The task —
Reproduce the part of the records that opens with the line containing "The height and width of the screenshot is (706, 1001)." and closes with the line containing "pyautogui.click(x=1038, y=741)", requests included, and adjust every coordinate in the answers by -57.

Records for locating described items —
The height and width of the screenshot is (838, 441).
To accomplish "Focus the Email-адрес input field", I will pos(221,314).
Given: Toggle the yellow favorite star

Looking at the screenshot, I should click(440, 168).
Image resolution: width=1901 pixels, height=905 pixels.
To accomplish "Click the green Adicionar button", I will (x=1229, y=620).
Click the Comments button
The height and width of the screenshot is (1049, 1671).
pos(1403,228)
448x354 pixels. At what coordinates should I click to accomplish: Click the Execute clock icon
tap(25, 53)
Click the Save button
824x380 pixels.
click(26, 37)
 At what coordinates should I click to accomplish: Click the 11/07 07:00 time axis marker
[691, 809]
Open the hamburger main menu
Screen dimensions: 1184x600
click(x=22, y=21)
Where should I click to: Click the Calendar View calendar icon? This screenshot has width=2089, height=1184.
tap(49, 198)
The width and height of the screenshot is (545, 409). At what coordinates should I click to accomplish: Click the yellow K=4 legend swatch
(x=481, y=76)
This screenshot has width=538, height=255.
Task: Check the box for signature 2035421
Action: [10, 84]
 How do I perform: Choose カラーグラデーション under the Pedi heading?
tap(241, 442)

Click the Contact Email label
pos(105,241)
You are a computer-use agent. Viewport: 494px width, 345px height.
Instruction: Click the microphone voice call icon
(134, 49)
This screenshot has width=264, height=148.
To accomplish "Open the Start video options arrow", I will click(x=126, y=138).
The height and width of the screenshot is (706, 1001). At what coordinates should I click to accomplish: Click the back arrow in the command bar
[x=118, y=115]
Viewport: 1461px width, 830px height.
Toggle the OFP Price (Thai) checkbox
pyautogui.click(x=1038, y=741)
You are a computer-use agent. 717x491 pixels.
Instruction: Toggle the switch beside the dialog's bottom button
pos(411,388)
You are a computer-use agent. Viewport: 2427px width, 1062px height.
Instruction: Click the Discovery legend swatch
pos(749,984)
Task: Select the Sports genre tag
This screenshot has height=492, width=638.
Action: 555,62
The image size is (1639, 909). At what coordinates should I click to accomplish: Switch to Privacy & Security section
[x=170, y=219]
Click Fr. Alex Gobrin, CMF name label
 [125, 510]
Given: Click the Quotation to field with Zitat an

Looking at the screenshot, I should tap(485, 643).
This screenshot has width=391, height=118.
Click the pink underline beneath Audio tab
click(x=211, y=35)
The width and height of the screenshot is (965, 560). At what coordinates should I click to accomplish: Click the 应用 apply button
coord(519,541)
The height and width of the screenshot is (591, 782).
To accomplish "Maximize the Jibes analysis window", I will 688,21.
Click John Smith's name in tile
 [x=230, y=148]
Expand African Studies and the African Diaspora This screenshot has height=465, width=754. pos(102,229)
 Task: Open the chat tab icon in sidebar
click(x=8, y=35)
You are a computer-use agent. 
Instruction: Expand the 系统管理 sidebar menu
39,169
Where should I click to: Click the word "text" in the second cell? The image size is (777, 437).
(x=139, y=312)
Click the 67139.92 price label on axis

Output for this task —
The height and width of the screenshot is (706, 1001). At what coordinates should I click to accomplish: Click the back arrow in the command bar
[x=61, y=58]
Viewport: 1461px width, 830px height.
Toggle the OFP Price (Thai) checkbox
pyautogui.click(x=981, y=684)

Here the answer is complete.